#### GIVEN PASSAGE:

»»

My second mistake was menu sprawl. I opened with fourteen items because I wanted to show off. Fourteen items means fourteen prep lines, more waste, slower tickets, and a confused board. I cut it to eight, built everything around shared components, and my line got faster and my food cost dropped. A Mediterranean menu is supposed to be built from a small set of parts recombined, so lean into that instead of fighting it.

Third, I did not respect the generator load. A vertical broiler on propane plus a fryer plus a reach-in fridge plus lights and a point-of-sale is real draw, and I browned out mid-rush at a Saturday market because I had spec’d my generator for a simpler concept. Size your power for everything running at once, not for the quiet Tuesday. Every one of these mistakes was avoidable if I had done the math first, which is the whole reason I write this stuff down. If you are still choosing your concept, it is worth comparing the operation against a Mexican food truck build, since the equipment and margins run differently.

Frequently asked questions

Is a Mediterranean food truck profitable?

Yes, when the pricing is right. Blended food cost of 22 to 32 percent is strong for street food, and cheap-to-make falafel and hummus carry most of the margin. On a good day you move 100 to 280 orders at a $13 to $18 average ticket, so a lunch shift targeting $1,500 to $3,000 is realistic. The killers are underpricing lamb items and over-ordering perishable protein.

Do I need a vertical broiler to run a gyro menu?

No. A full vertical broiler at $3,500 to $8,000 gives the authentic shaved-cone look, but plenty of high-volume trucks marinate and griddle their shawarma on a flat-top instead. I recommend opening on a $2,000 to $5,000 flat-top your first season and adding the broiler only once your daily volume can sell through an 80 to 120 pound cone without waste.

What is the difference between a Mediterranean and a halal food truck?

Mediterranean is a regional cuisine umbrella covering Levantine, Greek, and Eastern Med dishes. Halal is a sourcing and slaughter standard, not a cuisine. You can run a Mediterranean menu and make it halal by certifying your protein supply, but the two words answer different questions: one is what you serve, the other is how the meat is sourced.

How much does it cost to start a Mediterranean food truck?

««

#### INPUT DATA:
»»

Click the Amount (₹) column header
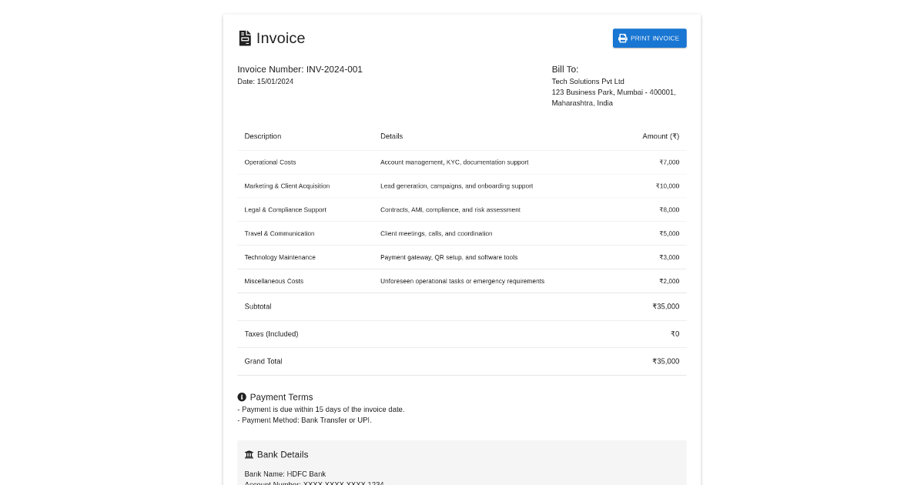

««

#### YOUR INSTRUCTIONS:
Please answer these questions about the food truck passage:
1. How many menu items did the writer cut the menu down to?
2. What price range is given for a flat-top recommended for the first season?
3. What does the passage say halal is, rather than a cuisine?

#### ANSWER TO THIS PROBLEM:
1. Eight.
2. $2,000 to $5,000.
3. A sourcing and slaughter standard.